__Tasks to perform__:
a) Rewrite the paragraph beginning "The most relevant comparable activity" from the excerpt on the permitted baseline below as a short bulleted list that keeps its main facts.
b) Using the excerpt on the permitted baseline below, say whether each statement agrees with it. Answer yes or no, and quote the words that decide it. (i) In Hanna, the relevant area had been subdivided into one and two hectare blocks. (ii) A farming activity on the site would be obliged to provide landscaping or screening. (iii) The effects of the proposal were assessed to be more than minor.
c) Extract the passage of the excerpt on the permitted baseline below that begins at the words "[54] However, on" and stops after "the case here.", copying it word for word.

__Provided text__:
= = =

The most relevant comparable activity which could be established on the site would be a farming activity, either grazing or cropping. This could be expected to include large utilitarian sheds, use a range of farm machinery on site, generate heavy traffic movements and create a certain amount of noise and dust. None of this activity would be on a scale as large as that proposed, but could take place at any hours of the day or night. Such activities would not be obliged to provide landscaping or screening and none of the activities would take place off-site. The point of this is that this area is not necessarily always going to be a quiet peaceful rural retreat and residents can expect a certain amount of activity, traffic, noise, dust etc. on the site even with fully-complying rural activities. The effects of this proposal should be compared with the effects of a complying rural activity, not with a zero baseline.

[53] The Millars’ criticism of this passage is that it picks out “a smorgasbord of high impact permitted issues and amalgamate[s] them together to produce a series of unrelated effects that must be excluded from the notification decision”. Reflecting the language used by the Court when criticising the assessment in the notification decision in Hanna, they say that by doing this, the decision “decontextualises effects

producing both unrealistic comparators and results that undermine rather than uphold

Part II of the Act”.9

[54] However, on a plain reading of the statement, the only conclusion drawn by the planner, and thus the decision-maker, is that effects which are similar in nature, if not in scale, could occur as of right. More importantly, this is not a case, as in Hanna when the comparison farming activity is fanciful. In that case, the comparison was to a permitted large scale dairy or dry stock farming operation and it was considered fanciful because the relevant area was subdivided into one and two hectare blocks which could not accommodate such activities. That is not the case here.

[55] In any event, when the decision is looked at as a whole, there is no evidence that the reporting officer or the Commissioner has completely excluded such effects from the assessment of effects for notification. The report writer and, ultimately, the Commissioner making the decision, assessed each of the relevant effects (being visual effects, transport effects, noise and dust effects, hazardous substances, loss of rural land and surface water management) having regard to the moderate scale of activity, and the mitigation proposed (for example, landscaping and screening). The effects were all assessed to be less than minor and there is no suggestion that the effects were considered to be completely negated by the application of the permitted baseline test.

= = =

__Data shown__:
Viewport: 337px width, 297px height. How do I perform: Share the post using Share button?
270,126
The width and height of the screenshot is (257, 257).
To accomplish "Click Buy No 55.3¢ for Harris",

= = =

__Expected responses__:
a)
- The most relevant comparable activity for the site would be farming, either grazing or cropping.
- Farming could involve large utilitarian sheds, a range of farm machinery, heavy traffic movements, and some noise and dust.
- That activity would be smaller in scale than the proposal, but it could happen at any hour of the day or night.
- Such activities would not have to provide landscaping or screening, and none of them would take place off-site.
- Even fully complying rural activities mean residents can expect some activity, traffic, noise and dust, so the area will not always be a quiet, peaceful rural retreat.
- The proposal's effects should be compared with those of a complying rural activity, not with a zero baseline.

b)
(i) Yes: "the relevant area was subdivided into one and two hectare blocks which could not accommodate such activities."
(ii) No: "Such activities would not be obliged to provide landscaping or screening"
(iii) No: "The effects were all assessed to be less than minor"

c)
[54] However, on a plain reading of the statement, the only conclusion drawn by the planner, and thus the decision-maker, is that effects which are similar in nature, if not in scale, could occur as of right. More importantly, this is not a case, as in Hanna when the comparison farming activity is fanciful. In that case, the comparison was to a permitted large scale dairy or dry stock farming operation and it was considered fanciful because the relevant area was subdivided into one and two hectare blocks which could not accommodate such activities. That is not the case here.